Marginal Utility & Total Utility Explained (with Example)

The concept of marginal utility in economics is one which explains how consumers gain additional satisfaction from the last unit of a good or service that they consume, and how they seek to purchase the basket of goods that will offer them the most satisfaction possible given their limited incomes.

Total utility maximization occurs at the point where the additional marginal utility gained from a dollar spent on one good is equal to the marginal utility gained from a dollar spent on any and all other goods. On this page I will explain this important concept in detail, because it forms an important foundation of microeconomic theory upon which many other models are built.

For anyone who wishes to read up on some of the important related concepts in economics that underpin the work on marginal utility, have a look at:

To start, let's consider one of the first things that we ought to know about consumption i.e., the law of diminishing marginal utility.

Law of Diminishing Marginal Utility Example

The law of diminishing marginal utility states that the extra satisfaction gained from an extra unit of consumption (of a normal good) is less than the satisfaction gained from the previous unit. This concept is most easily demonstrated with a graph.

Diminishing Marginal Utility Graph

In the diminishing marginal utility graph above, we can see that the slope of the total utility line (TU) gets less and less steep as we move along it from left to right. This illustrates that as the quantity of a normal good increases, it yields a smaller and smaller amount of extra utility.

With a quantity consumed of 5 units, it comes with a total utility level of 13. When the quantity consumed doubles to 10, the utility level increases but only to 20 i.e., significantly less than double. As the consumption level increases, the total utility curve gets flatter, and the extra utility only increases by a smaller and smaller amount until it reaches its limit.

_DATA SUPPLIED_
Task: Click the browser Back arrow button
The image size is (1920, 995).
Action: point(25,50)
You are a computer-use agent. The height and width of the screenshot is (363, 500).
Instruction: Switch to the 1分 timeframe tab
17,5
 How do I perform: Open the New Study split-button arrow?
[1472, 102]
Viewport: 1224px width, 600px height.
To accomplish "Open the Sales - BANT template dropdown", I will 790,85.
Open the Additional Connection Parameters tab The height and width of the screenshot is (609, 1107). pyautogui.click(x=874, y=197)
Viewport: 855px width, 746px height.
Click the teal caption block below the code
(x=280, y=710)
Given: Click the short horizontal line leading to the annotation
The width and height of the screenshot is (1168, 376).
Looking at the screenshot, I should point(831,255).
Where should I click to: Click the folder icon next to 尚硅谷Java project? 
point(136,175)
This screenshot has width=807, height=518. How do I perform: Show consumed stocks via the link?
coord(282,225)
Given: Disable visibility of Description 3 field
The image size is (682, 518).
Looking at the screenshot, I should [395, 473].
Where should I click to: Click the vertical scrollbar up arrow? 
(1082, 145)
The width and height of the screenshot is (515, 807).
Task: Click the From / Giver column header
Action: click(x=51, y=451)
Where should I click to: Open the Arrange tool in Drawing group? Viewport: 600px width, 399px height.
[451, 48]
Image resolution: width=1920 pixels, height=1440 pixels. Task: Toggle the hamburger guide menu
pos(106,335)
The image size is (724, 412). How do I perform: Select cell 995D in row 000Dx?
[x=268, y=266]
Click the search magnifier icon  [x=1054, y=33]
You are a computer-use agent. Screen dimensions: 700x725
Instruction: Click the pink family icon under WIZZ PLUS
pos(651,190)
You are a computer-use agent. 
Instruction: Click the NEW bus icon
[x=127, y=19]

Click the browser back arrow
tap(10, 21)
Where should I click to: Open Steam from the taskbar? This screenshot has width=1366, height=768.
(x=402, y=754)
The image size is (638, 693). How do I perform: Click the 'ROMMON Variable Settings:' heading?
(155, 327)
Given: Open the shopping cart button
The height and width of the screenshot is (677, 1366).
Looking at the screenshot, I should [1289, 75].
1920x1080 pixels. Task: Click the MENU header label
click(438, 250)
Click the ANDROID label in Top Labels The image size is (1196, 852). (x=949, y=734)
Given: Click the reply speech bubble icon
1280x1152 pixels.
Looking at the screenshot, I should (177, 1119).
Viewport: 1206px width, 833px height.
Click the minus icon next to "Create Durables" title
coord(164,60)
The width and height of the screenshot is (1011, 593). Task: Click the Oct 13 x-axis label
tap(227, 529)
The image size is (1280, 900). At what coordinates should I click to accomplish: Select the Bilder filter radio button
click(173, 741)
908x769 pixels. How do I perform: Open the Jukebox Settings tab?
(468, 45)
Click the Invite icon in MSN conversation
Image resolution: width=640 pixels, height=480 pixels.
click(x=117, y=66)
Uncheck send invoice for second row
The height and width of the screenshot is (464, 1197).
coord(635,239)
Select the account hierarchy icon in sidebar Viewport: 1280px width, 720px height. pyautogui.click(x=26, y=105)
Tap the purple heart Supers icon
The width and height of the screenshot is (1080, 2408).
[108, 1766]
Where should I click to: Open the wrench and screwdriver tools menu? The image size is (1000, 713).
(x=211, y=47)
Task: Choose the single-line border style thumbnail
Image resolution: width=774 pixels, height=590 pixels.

_SET OF TASKS_
1. From the page on marginal utility, output the passage starting with "To start, let's" and going on through "with a graph.", copied word for word.
2. Pick up the marginal utility explainer where it stops and write its next part.

_REPLIES_
1.
To start, let's consider one of the first things that we ought to know about consumption i.e., the law of diminishing marginal utility.

Law of Diminishing Marginal Utility Example

The law of diminishing marginal utility states that the extra satisfaction gained from an extra unit of consumption (of a normal good) is less than the satisfaction gained from the previous unit. This concept is most easily demonstrated with a graph.

2.
Positive Marginal Utility & Negative Marginal Utility

As the graph above illustrates, there is a level beyond which no further utility is gained from further consumption, and we can call this the total utility maximization point. In the graph this occurs at a consumption of 22 units, and the total utility level at this point is 26.

We should note that consumption here does not necessarily mean that we directly consume the good ourselves e.g. if the good in question is chocolate bars, we don't need to eat them all, we can give some to our family or friends and gain some utility via their appreciation of our gift. However, within the definition of consumption we exclude the option of selling the chocolate to other people - that would violate our model as the consumption would then be someone else's.

For this reason, at some point, further consumption becomes a burden to us and total utility will begin to decline. Beyond a quantity of 22 units of consumption we start to experience negative marginal utility, because an  additional unit of consumption will cause total utility to fall. For all units up to and including this point, total utility increased and therefore we gained positive marginal utility.

I should note an important point here i.e., in economics we always assume that our models are operating in the positive marginal utility section of the graph above. In other words, we always assume that more is better. I've set out this, and other key assumptions, on my page about Consumer Behavior, and it is always important to keep them in mind.

How to Calculate Marginal Utility

From a visual perspective, with the use of graphs, I have already illustrated the utility maximization level of consumption in the two-good model on my page about the Budget Line, but without repeating myself let's have another quick look at the indifference curve below.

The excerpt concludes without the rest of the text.